The 1-letter codons with a positive \(\rho \) value do not contribute to the dispersion associated with reading frame retrieval (Fig. 6a). In contrast, the 2-letter codons lead to a well-differentiated 2-arm structure (Fig. 6b, similarly to Fig. 5). These two arms are less structured with the 3-letter codons (Fig. 6c). In summary, the dispersion of codon usage associated with reading frame retrieval in genes is strongly associated with the 2-letter codons and also, to a lesser extent, with the 3-letter codons, i.e. the 60 codons (except the 4 periodic codons).

This correlation between the codon usage dispersion in the genes of bacterial genomes and the RFR function is retrieved in the genes of eukaryotic and archaeal genomes. Figure 7 shows that the eukaryotic RFR function decreases with the codon usage dispersion ranging from \(d=0.3\) with high RFR values \(f>0.8\) to \(d=0.96\) with low RFR values \(f<0.4\). Two eukaryotic genome arms are observable but the upper arm is very sparse. Homo sapiens has a codon usage dispersion \(d=0.40\) and, as already mentioned, a RFR function \(f(H.~sapiens)=0.792\). He is thus located in the eukaryotic genome centre (see Fig. 7).

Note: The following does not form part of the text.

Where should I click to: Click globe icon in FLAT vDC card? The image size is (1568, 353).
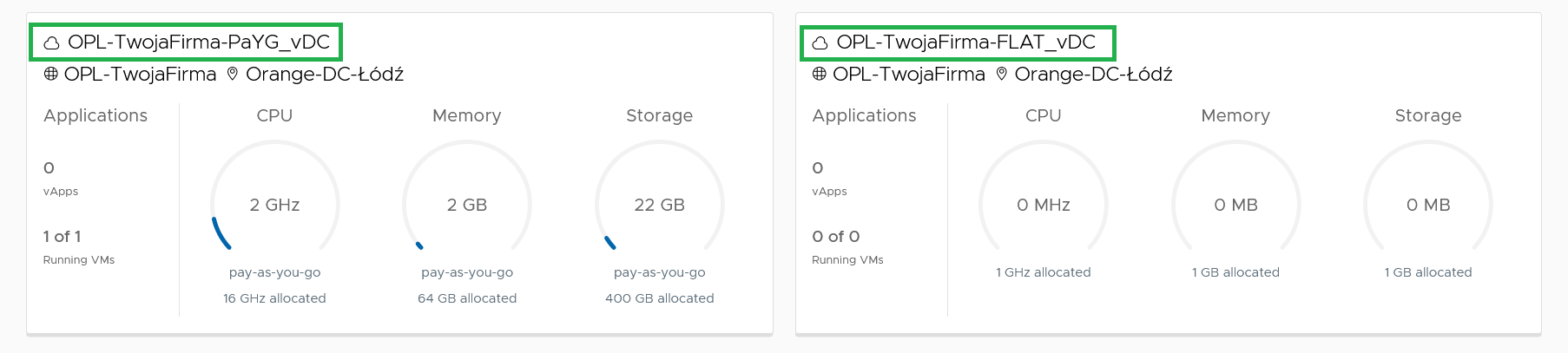click(x=820, y=75)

Figure 8 shows that the archaeal RFR function decreases with the codon usage dispersion ranging from \(d=0.38\) with high RFR values \(f>0.8\) to \(d=0.96\) with low RFR values \(f<0.1\). Two archaeal genome arms are significantly observable.

3.3 A Potential Evolutionary Classification of Genomes Based on Reading Frame Retrieval

As we have seen in the previous sections with the RFR function according to the codon usage dispersion, the genome centre and its two arms could be useful for a new and global classification of genomes. Furthermore, at a lower level, by analysing the bird genomes (Aves, Id 8782, 88 genomes, 1318882 genes, 746444944 codons) during the construction process of eukaryotic genomes, the reading frame retrieval function f (2.3) surprisingly identifies 2 groups of genomes (Fig. 9). Thus, according to all these observations, this RFR function by itself or combined with classical methods (alignment, phylogeny) could also classify the genomes, a new approach that could be investigated in the future.

Fig. 9
figure 9

Loss of reading frame retrieval in genes of 88 bird genomes (Aves, Id 8782, 88 genomes, 1318882 genes, 746444944 codons) identifying 2 groups of genomes. Each point represents all the genes of a bird genome. The x-axis shows the mean number \(\overline{n}\) (Definition 2.5) of codons per gene, i.e. the total number of codons in a genome divided by its total number of genes. The y-axis shows the reading frame retrieval function f (2.3). The linear regression between \(\overline{n}\) and f decreases according to the equation \(y = - 0.000681184 x + 1.16537 \), with a Spearman’s rank correlation coefficient \(\rho =-0.66\) and p-value \(<10^{-12}\) (Color figure online)

4 Conclusion

Codon usage bias depends on a great number of biological factors (described in a recent review, see Parvathy et al. 2022). The statistical parameters analysing CUB were mainly developed by considering the coding of amino acids (see Introduction). In contrast to these classical methods and by using the circular code theory, we have defined here a new function f that quantifies the property of reading frame retrieval (RFR) of genes from their codon usage. Furthermore, by expressing f as a function of the mean number \(\overline{n}\) of codons per gene, a “universal” property is identified in genes of genomes of bacteria, eukaryotes and archaea: the reading frame retrieval is enhanced in large genes. Then, by expressing f as a function of the codon usage dispersion d (from the uniform codon distribution \(\frac{1}{64}\)), another property with a strong statistical significance is found whatever the kingdom: the reading frame retrieval is enhanced with the codon usage dispersion. Surprisingly, this approach has revealed a genome centre from which emerge two distinct genome arms: an upper arm and a lower arm, respectively, above and below the linear regression. As CUB could have evolved through reading frame retrieval, the RFR function by itself or combined with classical methods (alignment, phylogeny) could also be a new approach to classify the genes and the genomes in the future.